→ **Text provided**:
= Beginning of Section =

Does your workplace need a ‘crying room’?

A CBC North lawsuit puts the spotlight on how employers manage distress and psychological health

The CBC’s northern bureau found itself at the centre of a toxic workplace complaint earlier this month, after a former human resources employee, Karl Johnston, sued the national broadcaster claiming a host of toxic workplace complaints — including the allegation that things were so bad that management had a designated “crying room” for stressed-out staff.

It is well-known within media circles that the CBC can be a challenging environment (even among the casual-heavy federal service, the CBC is renowned for its heavy use of temporary workers), but the claims of a crying room (untested in court, we should add) was eye-raising. “The fact that there was a crying room, I think, is shocking,” said the lawyer for the plaintiff, Kathryn Marshall, speaking with the National Post. “I’ve never seen anything like that before in any workplace.”

HR experts were equally taken aback. “It’s a major signal that employee stress and distress has become normalized, and psychological safety in the workplace has broken down,” said Edmonton-based HR executive Brianna Madron. “HR can’t frame this as employees not being ‘tough enough.’”

On the one hand, a crying room in your workplace implies a significant amount of crying at work, which is never a good sign. But some, for totally different reasons, have advocated for crying rooms at work. A few years ago, an employment lawyer detailed her belief in the value of crying rooms after realizing she had “cried at work twice” within the span of a year.

“I can see that there probably is a benefit in having a space at work for employees to take a rest, be calm and when they feel like it, have a good cry,” she reasoned.

Psychiatrists have also written that a crying space can be a good idea at some workplaces.

So, know that even crying rooms have their supporters — although the important distinction here seems to be that those workplaces aren’t causing the crying, so it’s hard to see the CBC going with that defence here.

Even the pope is a bad boss

A first-ever Vatican employee satisfaction survey reveals distrust of managers and a workplace lacking initiative and collaboration. Sound familiar?

Maybe you’re reading the CBC crying room story and thinking to yourself, ‘Well, it’s bad, but what did they expect, a saint for a boss?

Alas, it seems the chief of your workplace could be the literal pope, and workplace grievances can still find you: a first-ever internal survey sought to probe the workplace morale of the employees of the Vatican (officially, the Associazione Dipendenti Laici Vaticani) and found that, like the average western marketing firm or corporate office, workplace morale is not so blessed.

What is most surprising about the findings is really how normal they are: 75 per cent of staff claimed that staff are not appropriately placed, valued or motivated, and that their workplace does not reward initiative, merit or experience; more than half (56 per cent) said they witnessed workplace injustices; 26 per cent said they were afraid to speak out due to fear of management reprisal; and 79 per cent said that staff weren’t being adequately trained.

The Vatican, in turn, responded in its own utterly predictable way — by dismissing the concerns as those of disgruntled employees. “It doesn’t seem to me that the discontent is widespread,” said Monsignor Marco Sprizzi, president of the Office of Labor of the Apostolic See. “There are no situations in which employees’ rights are not respected or are violated in any way.”

Perhaps the new boss — Pope Leo XIV — might be able to turn things around. The former Pope Francis, while generally well-regarded as a pope, was also trying to tackle the Vatican’s notoriously shaky finances (tackling financial troubles and grumpy employees are hardly mutually exclusive phenomena). But the whole survey may turn out to be a wake-up call for the Holy See.

“We are like an orchestra in which each instrument must contribute to harmony,” said Sprizzi (holy corporate speak!). “The goal is for this dialogue is to be increasingly constructive and serene, rooted in the light of the Gospel and the social magisterium of the Church, in a spirit of ecclesial communion and effective respect for workers’ rights.”

= End of Section =

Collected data
= Beginning of Section =

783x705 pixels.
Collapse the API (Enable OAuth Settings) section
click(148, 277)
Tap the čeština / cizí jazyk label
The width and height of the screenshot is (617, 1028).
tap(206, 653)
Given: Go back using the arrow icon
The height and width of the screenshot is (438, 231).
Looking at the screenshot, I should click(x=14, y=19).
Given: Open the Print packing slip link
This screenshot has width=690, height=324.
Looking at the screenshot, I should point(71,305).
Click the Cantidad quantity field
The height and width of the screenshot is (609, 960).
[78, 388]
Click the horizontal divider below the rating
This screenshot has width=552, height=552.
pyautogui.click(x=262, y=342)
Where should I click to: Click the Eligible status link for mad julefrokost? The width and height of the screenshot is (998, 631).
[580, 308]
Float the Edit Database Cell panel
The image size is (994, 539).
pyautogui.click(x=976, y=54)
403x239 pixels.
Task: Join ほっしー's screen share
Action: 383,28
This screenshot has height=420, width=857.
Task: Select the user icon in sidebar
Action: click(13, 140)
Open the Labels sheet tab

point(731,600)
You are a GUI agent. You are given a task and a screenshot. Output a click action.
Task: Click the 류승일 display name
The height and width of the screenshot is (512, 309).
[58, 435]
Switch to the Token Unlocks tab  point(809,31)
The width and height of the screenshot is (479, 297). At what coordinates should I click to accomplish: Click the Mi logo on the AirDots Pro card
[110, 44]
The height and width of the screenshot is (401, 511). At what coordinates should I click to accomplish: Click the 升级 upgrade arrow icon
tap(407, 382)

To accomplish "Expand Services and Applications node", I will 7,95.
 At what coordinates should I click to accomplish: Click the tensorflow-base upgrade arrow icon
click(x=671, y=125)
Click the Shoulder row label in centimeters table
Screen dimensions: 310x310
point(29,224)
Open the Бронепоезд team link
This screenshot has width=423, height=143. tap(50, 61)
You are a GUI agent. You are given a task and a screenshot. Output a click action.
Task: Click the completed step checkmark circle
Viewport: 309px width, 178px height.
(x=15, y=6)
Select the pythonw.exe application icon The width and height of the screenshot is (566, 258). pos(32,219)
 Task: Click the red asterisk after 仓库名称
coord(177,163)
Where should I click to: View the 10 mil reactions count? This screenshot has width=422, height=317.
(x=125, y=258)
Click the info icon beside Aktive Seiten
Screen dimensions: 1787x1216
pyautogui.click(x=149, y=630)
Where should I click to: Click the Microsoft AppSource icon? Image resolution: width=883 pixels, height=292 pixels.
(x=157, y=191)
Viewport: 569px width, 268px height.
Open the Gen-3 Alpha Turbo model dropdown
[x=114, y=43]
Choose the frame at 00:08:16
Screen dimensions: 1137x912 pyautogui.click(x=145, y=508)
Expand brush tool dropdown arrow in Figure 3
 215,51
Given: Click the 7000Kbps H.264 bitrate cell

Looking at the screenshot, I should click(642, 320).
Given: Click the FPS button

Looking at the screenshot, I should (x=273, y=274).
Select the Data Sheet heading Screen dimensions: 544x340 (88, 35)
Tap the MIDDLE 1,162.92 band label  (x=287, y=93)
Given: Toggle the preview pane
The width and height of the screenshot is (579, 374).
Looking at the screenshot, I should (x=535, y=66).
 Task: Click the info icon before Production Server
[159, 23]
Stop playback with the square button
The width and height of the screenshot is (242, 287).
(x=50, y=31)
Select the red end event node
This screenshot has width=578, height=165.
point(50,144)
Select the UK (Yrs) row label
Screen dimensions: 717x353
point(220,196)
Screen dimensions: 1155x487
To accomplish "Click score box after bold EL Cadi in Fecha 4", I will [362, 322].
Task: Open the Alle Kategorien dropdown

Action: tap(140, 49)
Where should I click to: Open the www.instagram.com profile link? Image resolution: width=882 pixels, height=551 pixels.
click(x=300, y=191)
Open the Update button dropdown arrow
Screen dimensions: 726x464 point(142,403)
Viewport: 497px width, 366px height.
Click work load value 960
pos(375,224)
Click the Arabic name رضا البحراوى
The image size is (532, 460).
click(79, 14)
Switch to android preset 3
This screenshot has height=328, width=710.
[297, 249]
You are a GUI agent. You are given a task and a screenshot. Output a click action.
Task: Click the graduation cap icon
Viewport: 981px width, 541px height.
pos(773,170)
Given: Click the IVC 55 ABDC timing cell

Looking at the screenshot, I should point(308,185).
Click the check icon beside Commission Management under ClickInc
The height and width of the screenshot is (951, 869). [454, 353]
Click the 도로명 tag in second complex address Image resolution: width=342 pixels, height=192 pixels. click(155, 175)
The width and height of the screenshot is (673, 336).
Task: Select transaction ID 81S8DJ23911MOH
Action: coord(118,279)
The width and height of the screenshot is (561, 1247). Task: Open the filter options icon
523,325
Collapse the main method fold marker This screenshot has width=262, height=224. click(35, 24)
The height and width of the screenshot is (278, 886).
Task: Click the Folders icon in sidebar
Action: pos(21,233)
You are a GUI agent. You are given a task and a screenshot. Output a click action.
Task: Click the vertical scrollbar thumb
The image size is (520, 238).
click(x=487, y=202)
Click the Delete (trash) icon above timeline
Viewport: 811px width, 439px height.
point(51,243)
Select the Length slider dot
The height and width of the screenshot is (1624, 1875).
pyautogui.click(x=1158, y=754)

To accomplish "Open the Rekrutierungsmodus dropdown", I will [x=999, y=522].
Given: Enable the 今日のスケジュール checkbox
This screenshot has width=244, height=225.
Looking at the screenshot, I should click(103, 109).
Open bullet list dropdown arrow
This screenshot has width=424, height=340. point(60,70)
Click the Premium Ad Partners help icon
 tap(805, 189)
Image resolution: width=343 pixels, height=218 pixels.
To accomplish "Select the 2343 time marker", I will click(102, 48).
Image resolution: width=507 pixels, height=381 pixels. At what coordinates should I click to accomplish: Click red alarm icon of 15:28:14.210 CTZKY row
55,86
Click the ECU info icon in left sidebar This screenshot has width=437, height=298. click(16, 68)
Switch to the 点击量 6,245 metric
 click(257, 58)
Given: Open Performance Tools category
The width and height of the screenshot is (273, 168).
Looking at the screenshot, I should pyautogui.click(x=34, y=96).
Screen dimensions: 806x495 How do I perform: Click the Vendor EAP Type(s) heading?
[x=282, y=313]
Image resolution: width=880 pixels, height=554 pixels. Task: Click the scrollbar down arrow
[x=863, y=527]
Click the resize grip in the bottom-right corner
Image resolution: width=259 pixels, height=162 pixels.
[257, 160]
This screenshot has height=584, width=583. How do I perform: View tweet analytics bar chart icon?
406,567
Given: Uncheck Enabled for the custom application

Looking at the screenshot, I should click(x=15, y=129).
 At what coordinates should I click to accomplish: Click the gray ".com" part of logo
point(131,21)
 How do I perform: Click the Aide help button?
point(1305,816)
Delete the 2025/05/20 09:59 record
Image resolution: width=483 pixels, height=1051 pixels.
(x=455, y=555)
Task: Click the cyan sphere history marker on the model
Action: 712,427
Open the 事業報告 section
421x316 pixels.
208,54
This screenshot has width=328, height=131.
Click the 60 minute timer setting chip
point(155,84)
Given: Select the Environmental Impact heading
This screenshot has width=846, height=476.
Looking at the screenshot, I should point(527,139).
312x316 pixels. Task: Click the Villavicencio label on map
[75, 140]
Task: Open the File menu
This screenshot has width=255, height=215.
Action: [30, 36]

= End of Section =

→ **Work to be completed**:
Reproduce the passage of the article on workplace distress, starting with "Perhaps the new" and going on through "the Holy See.".

→ **Answer to the exercise**:
Perhaps the new boss — Pope Leo XIV — might be able to turn things around. The former Pope Francis, while generally well-regarded as a pope, was also trying to tackle the Vatican’s notoriously shaky finances (tackling financial troubles and grumpy employees are hardly mutually exclusive phenomena). But the whole survey may turn out to be a wake-up call for the Holy See.